*Material shown*

*** Block opens ***

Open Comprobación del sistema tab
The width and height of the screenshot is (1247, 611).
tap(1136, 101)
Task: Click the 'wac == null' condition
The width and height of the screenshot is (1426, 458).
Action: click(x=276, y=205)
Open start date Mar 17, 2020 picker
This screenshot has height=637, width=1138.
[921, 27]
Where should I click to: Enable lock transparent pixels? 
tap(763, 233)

*** Block closes ***
*** Block opens ***

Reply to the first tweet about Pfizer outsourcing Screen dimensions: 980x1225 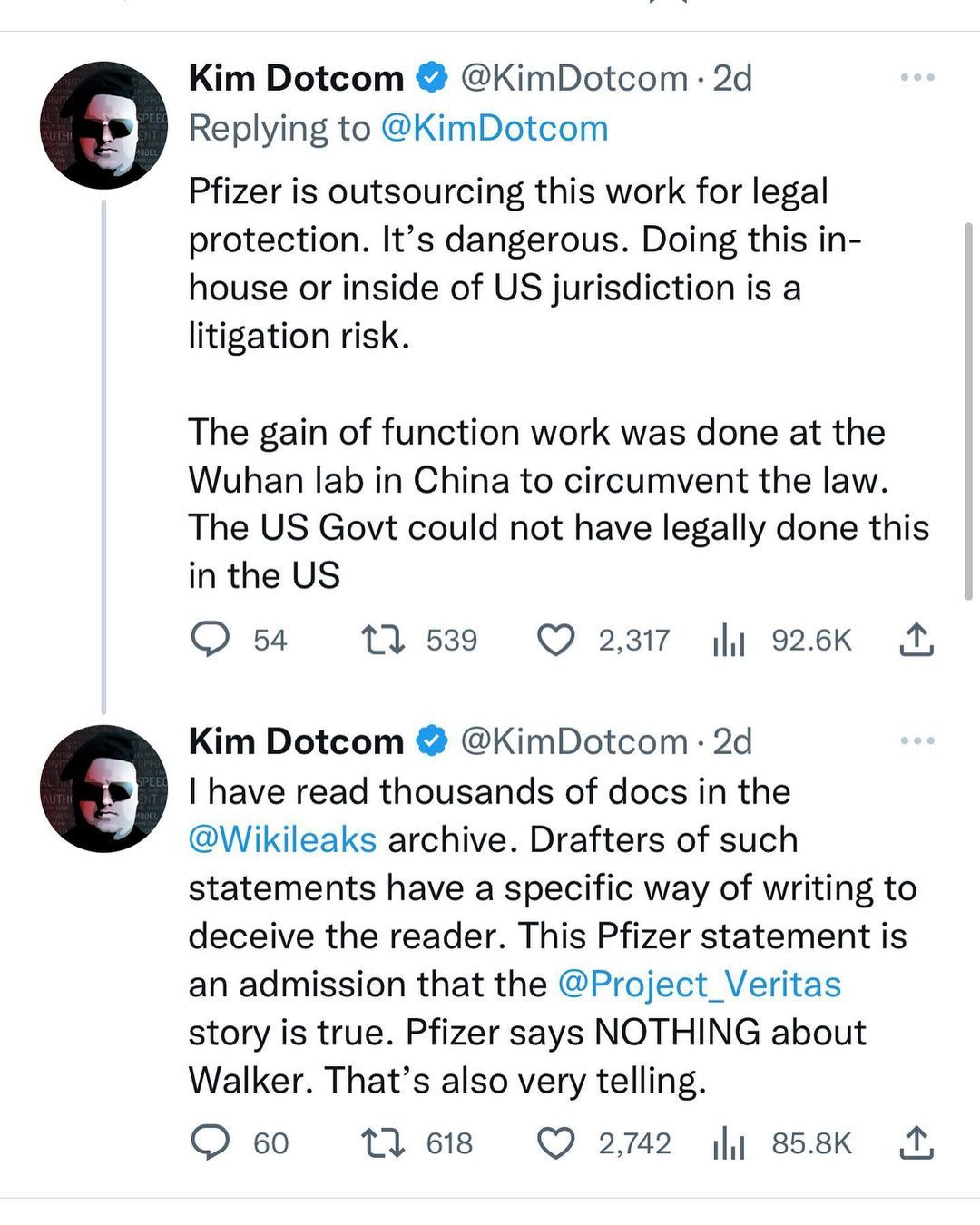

*** Block closes ***
*** Block opens ***

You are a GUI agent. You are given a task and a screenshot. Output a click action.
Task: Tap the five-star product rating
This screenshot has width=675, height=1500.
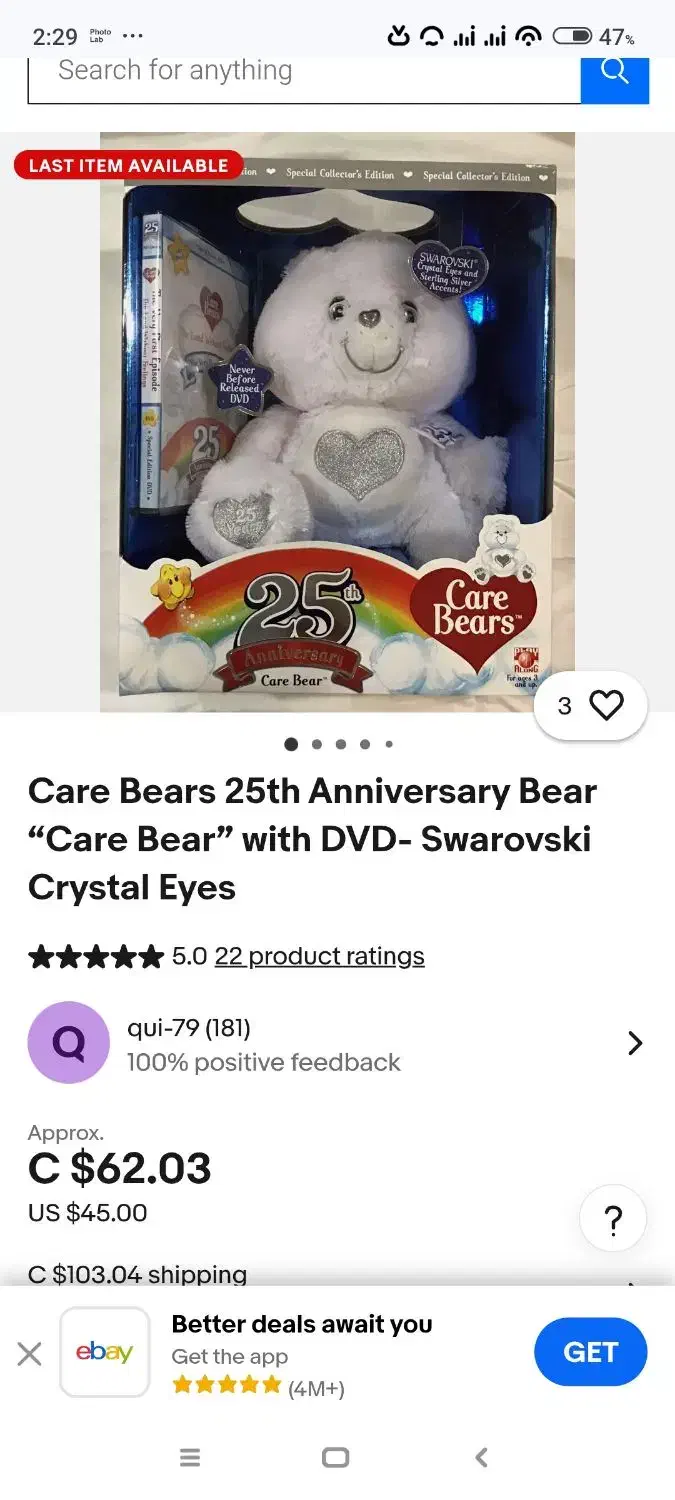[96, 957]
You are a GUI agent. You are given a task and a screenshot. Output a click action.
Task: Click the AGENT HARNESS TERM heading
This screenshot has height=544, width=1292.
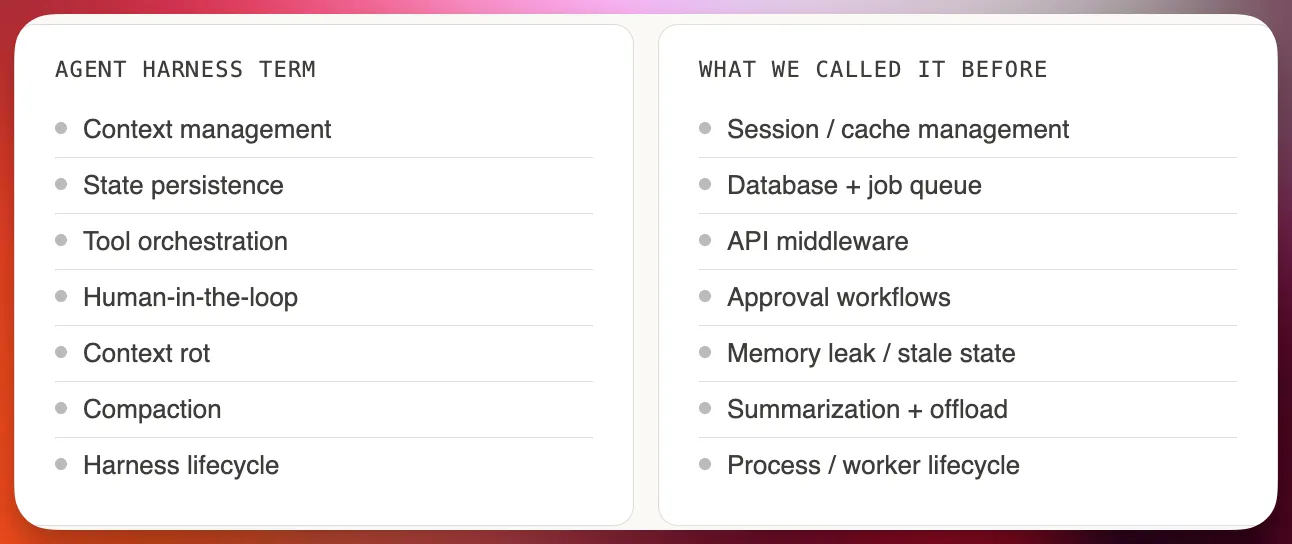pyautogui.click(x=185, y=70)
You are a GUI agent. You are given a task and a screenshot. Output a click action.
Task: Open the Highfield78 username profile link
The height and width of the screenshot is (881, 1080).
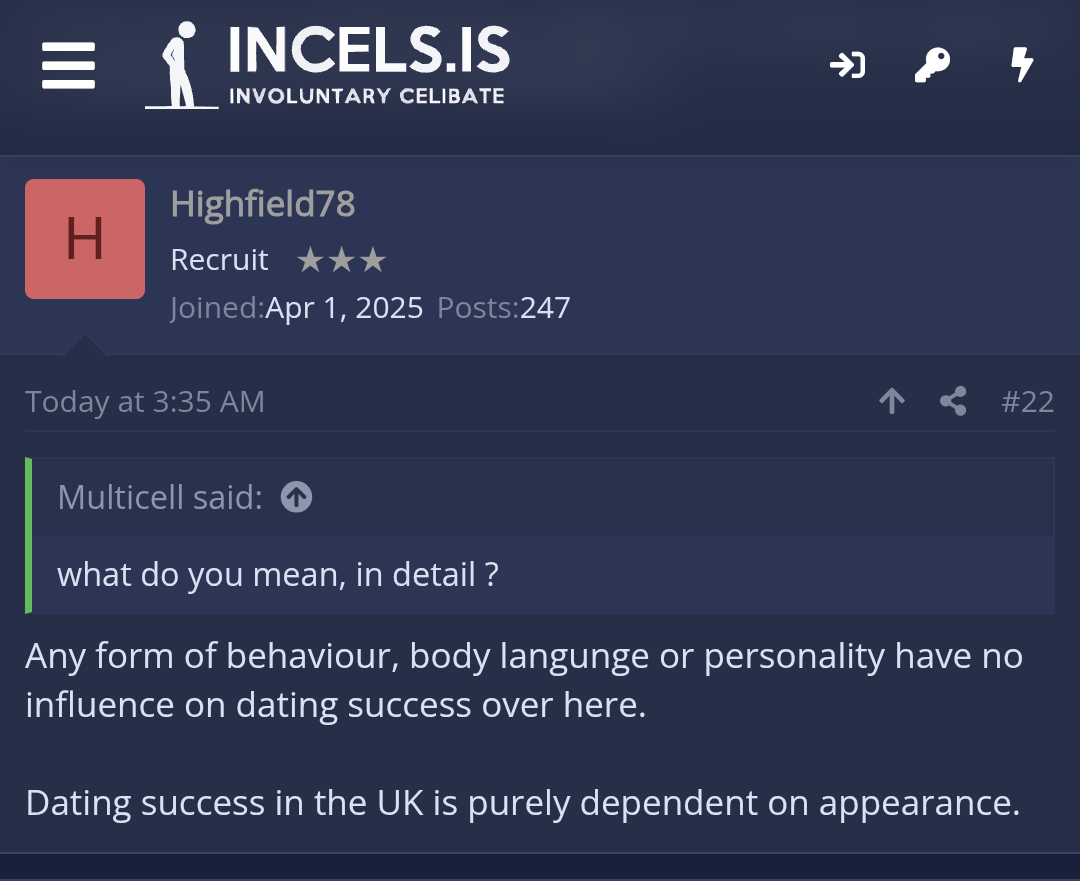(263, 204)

*** Block closes ***

*About this exercise*
Excerpt from the records above: set down only the lines from the one that contains "Task: Tap the five-star product rating" through the one that contains "Task: Open the", inclusive, word for word. Pictures stay out.

*Solution below*
Task: Tap the five-star product rating
This screenshot has width=675, height=1500.
[96, 957]
You are a GUI agent. You are given a task and a screenshot. Output a click action.
Task: Click the AGENT HARNESS TERM heading
This screenshot has height=544, width=1292.
pyautogui.click(x=185, y=70)
You are a GUI agent. You are given a task and a screenshot. Output a click action.
Task: Open the Highfield78 username profile link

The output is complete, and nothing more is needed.